Мы стали лучшим, любимым пароходом в порту. Все вокруг были друзья и ходили в гости. И суетные поляки, и веселые западные немцы, и хитрозадые румыны. Угощали всех. Ко мне каждый вечер, две недели, ходил 3 помощник, хорват, с соседнего парохода. Выпивал свою бутылку, благодарил и сидел с нами, дремал, смотрел наше кино.
Нас любили все, включая грузчиков в трюме, начавших бухать от безысходности. Поди покидай коробки с вином полтора месяца подряд. Мы их не обижали, подкармливали, вечно голодных, но часто подставляли «под монастырь», угощая свиными котлетами, честно глядя в арабские черные очи и говоря, что не свинья. Знаю точно, что Аллах, в таких случаях, закрывает глаза на подобные, невольные нарушения.
Народ запивал, уставал, бросал, запивал снова, снова бросал. К концу погрузки вроде все успокоились. Последний подъем в последний трюм. Закрыли, опечатали, подписали документы, вышли наконец обратно на Новороссийск. У каждого в каюте под диваном оставалась батарея бутылок, а к приходу таможни на борт ничего не должно было остаться.
Погода баловала и обратную дорогу в Алжир можно было легко найти с любого отрезка нашего пути по горлышкам, качающихся на волнах, еще не утонувших бутылок. Шесть месяцев практики пролетело коту под хвост. Вот тебе и индивидуальная, её мать! Дошли, Новороссийск, ноябрь, далеко не лето. Мы в легких курточках, собираемся списываться и возвращаться на учебу, но не сильно торопимся. На пароходе тепло, сытно и весело.
Три дня простояли на рейде, пока Порт ругался с Пароходством, пытался отмазаться и вытолкнуть нас, хоть куда. Предлагался Батум, как наименее подверженный пьянству. Но Москва рассудила по-своему после жалобы Пароходства: «На шару пьют все одинаково» и заставила Новороссийск нас принять. Еще два дня стояли на нефтяном причале, пока грузовые районы порта воевали между собой, пытаясь отпихнуться от такого счастья. Их тоже можно понять. Прощай премии, прогрессивки, места в Социалистическом соревновании, благодарности и грамоты. Здравствуй Скандал!

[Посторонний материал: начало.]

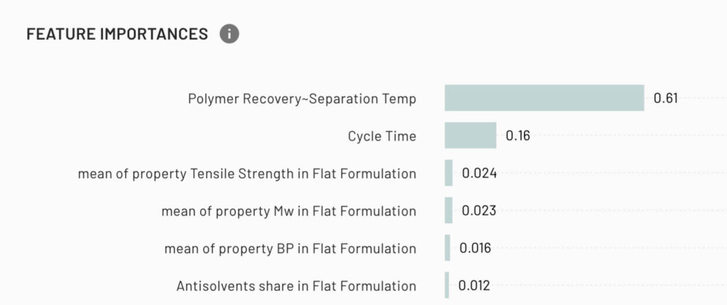Viewport: 727px width, 305px height.
Task: Click the Antisolvents share importance bar
Action: 447,285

Наконец поставили к причалу напротив конторы порта. Не запомнил, к сожалению, имени и названия, но, считай почти центр города. Первые две бригады понуро и обреченно отправились в трюма. Через два часа запели. Бригада, прибывшая на смену через 8 часов, вместе с оставшимися в строю предыдущими членами, грузила тела "павших" на грузовую сетку и аккуратно, краном переправляла их на причал.
Портовское начальство разбежалось в кратковременные отпуска и командировки, чтоб не видеть творившегося безобразия. За четыре дня и три ночи выгрузки, теплоход «Ждановский Комсомолец» отправил Новороссийский порт в глубокую клоаку по всем показателям, ну разве что грузооборот, один не пострадал. Говорят, жесткая вражда между АМП и НМТП продолжалась после этого, вплоть до развала Союза.

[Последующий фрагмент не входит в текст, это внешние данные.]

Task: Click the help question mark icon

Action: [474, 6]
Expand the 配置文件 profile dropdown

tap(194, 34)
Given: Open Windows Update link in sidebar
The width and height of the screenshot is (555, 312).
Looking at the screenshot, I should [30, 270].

Ну а нас, бравых курсантов, рассчитали по полной и отправили догрызать свой гранит. Мы поехали. Один продолжительный семестр четвертого курса и снова плавательская практика. Но теперь мы уже будем умнее и предусмотрительнее. Заранее позаботимся о хорошем пароходе с хорошими рейсами. Так оно и вышло к следующему Маю. Но это отдельная история.
Ученье – свет
Доцент Кийло, зам декана Судоводительского факультета по учебной части, уважал отличников и терпимо относится к двоечникам. Отличников баловали и предоставляли широчайшие права и свободы. Отличник, например, даже не обязательно круглый, договорившись с преподавателями и начальником кафедры, мог сдавать сессию досрочно, хоть за месяц до окончания семестра и отправляться на практику по своему желанию. Условия досрочной сдачи сессии были просты – сдавай вперед все контрольные и лабораторные работы, сдавай зачеты, договаривайся с кафедрой о приеме экзамена и go ahead!

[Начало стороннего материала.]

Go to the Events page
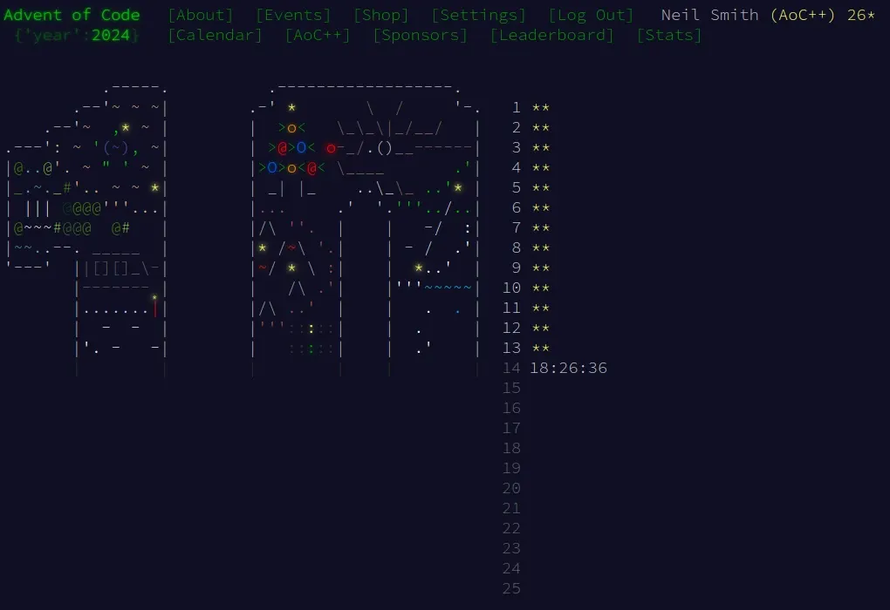Screen dimensions: 890x610 coord(293,15)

Но оценка ниже 4-х баллов на засчитывалась. Если «досрочно» получил четверки по всем экзаменационным предметам, то на следующую сессию досрочку могли и не разрешить. С третьей практики я опоздал более чем на месяц и нагонял пропущенное ускоренными темпами. К середине семестра (а он у нас на 4 курсе был один, длинный) так вошел во вкус, что, разогнавшись и используя инерцию прошлого года, преодолел его за 4 месяца вместо 5.
Я очень хотел опять в море досрочно. Второй раз судьбу искушать не стал, и не стал проситься в индивидуалку, а попросил оформиться на УПС «Профессор Кудревич», на котором меня помнили, как повара-зеленщика, с тайной мыслью снова устроиться на камбуз. Так и получилось, даже более того, меня взяли в штат на должность повара – пекаря, чего уже я совсем не ожидал. Но adventurer было мое второе имя и на вопрос Старшего помощника, есть-ли какой опыт и справлюсь-ли я? Ответил – «Легко!» И пошел, слегка озадаченный, переодеваться в поварские белые одежды.
На Учебных судах в штате было 4 повара. Шеф, Второй, Пекарь и Зеленщик. Кормить надо ораву в 200 человек. Готового хлеба на месяц – два не наморозишь, холодильников не хватит и хлеб в море надо печь каждый день. Каждый день мешок – полтора муки вымешивать, раскладывать тесто по формам, выпекать в электропечи и прятать от вечно голодных курсантов. Я сменил пекаря – даму с бицепсами, накачанными как у Шварценеггера и оценил по достоинству выражение «нелегкий хлеб». Работа зеленщика и чистка картошки машинным способом или курсантами, вспоминалась мне райским ничего неделаньем. Теперь начинать рабочий день надо было в 05 утра, чтоб свежий хлеб был готов к обеду. Капитан не завтракал, только пил «кофей», а то вставал бы к станку в 04 часа, чтоб успеть к восьми с первой выпечкой.
Хлеб я пек только белый, мука была из канадского зерна, кирпичи получались красивые, пышные ноздреватые. Запах – с ума сойти! На теплую краюшечку, ножичком сливочного масла, а оно тает на хлебе и впитывается в мякиш, и это все теплое, мягкое, с сумасшедшим запахом свежеиспеченного хлеба, да в рот, да сладким чаем запить. Парадиз.
Выпекал по 80- 100 буханок в день. Возмужал, окреп «на хлебе и воде», прочувствовал истину, что «ученье свет, а не ученье – чуть свет и на работу». На флоте даром денег не платят никому. За каждый доллар надо вспотеть и напрячься головой, если учился, или руками, если не очень. Дружил с Четвертым механиком, потому что тестомесильная машина ломалась регулярно.